The plan was applauded by farm and rural groups that have long argued that addressing consolidation should be a crucial federal policy priority.

“We at OCM are thankful that [Sen.] Elizabeth Warren has announced she is taking her fight to break up unjust corporate market power to the agriculture sector on behalf of America’s family farmers,” said Joe Maxwell, executive director of the Organization for Competitive Markets, in an email. “She understands that what will make rural America great is the opportunity for farmers, ranchers, and their rural communities to have a just opportunity to share in the prosperity of America that they help build. That can only happen by breaking the stranglehold a handful of transnational corporations have on our rural economy.”

Warren offered several policies that would address consolidation, starting with reviewing and even reversing mega-mergers such as last year’s $66-billion deal between Bayer and Monsanto, which created a company that controls nearly 40 percent of the U.S. vegetable seed market. She also would scrutinize vertical integration in the agriculture sector and even break up agribusiness companies that have become too consolidated. Vertical integration is a particularly urgent issue in the chicken industry, where contract farmers have spoken out about anticompetitive conditions and low pay. Three companies control 90 percent of the chicken industry.

Warren would also make the national checkoff program voluntary; implement a national “right-to-repair” law, which would enable farmers to repair their own equipment without having to rely on company repairmen; and reinstate country-of-origin labeling for beef and pork. She calls for restricting foreign ownership of agriculture companies and farmland, which has become a priority for some farm groups, especially since the Chinese firm WH Group’s acquisition of Smithfield in 2013.

Warren is one of the first presidential candidates to announce a comprehensive policy plan for agriculture. As FERN reported in February, some of the candidates have championed various food and agriculture policies in the past, but most are from urban centers and have little direct experience in the field.

“It is really encouraging to see presidential candidates elevating this vital issue to family farmers and ranchers,” said Rob Larew, senior vice president of public policy and communications at the National Farmers Union, in an email. “For decades, we’ve allowed multinational corporations to gobble up competition in the markets that farmers and ranchers buy from and sell to. It has left us with higher prices for inputs, lower prices for our products, less choice, and less innovation.
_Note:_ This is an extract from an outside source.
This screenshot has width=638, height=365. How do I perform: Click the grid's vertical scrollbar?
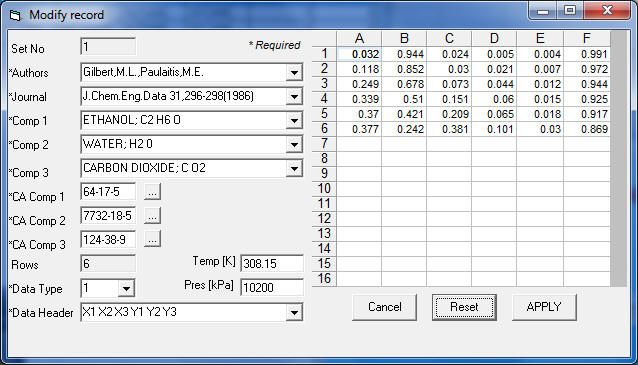[619, 159]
Farmers Union has a long and storied history of advocacy on this front, and we’ll continue to encourage federal lawmakers to restore competition to agricultural marketplaces.”

“It is very encouraging to see more and more presidential candidates recognizing this reality and laying plans to take action to promote fair competition and a more level playing field,” echoed Ferd Hoefner, senior strategic advisor at the National Sustainable Agriculture Coalition. “We applaud the concern and the promises, and will do our utmost to ensure good policy and much stronger enforcement becomes a reality.”

Navina Khanna, director of the HEAL Food Alliance, also noted that addressing consolidation in agriculture could have positive impacts beyond farmers, including on workers and the environment. “Because of increasing consolidation and concentration of power, decisions about our entire food system — what’s grown, how it’s grown and by whom, who gets to eat it and who doesn’t — are now controlled by a handful of corporations,” she wrote in an email. “Their influence is driving policies and practices that result in poverty-level wages for farmers and workers, destroy the environment, and lead to poor health outcomes for rural and urban communities alike. Warren’s commitment to review mega-mergers and break up vertical integration is sorely needed leadership at a time that humanity faces the urgency of climate change, skyrocketing rates of diet-related chronic disease, and unprecedented pollution of water and air.”

On Saturday, Warren will join other Democratic presidential hopefuls at a forum in Storm Lake, Iowa. Rural concerns are anticipated to be a top priority, including addressing consolidation in agriculture.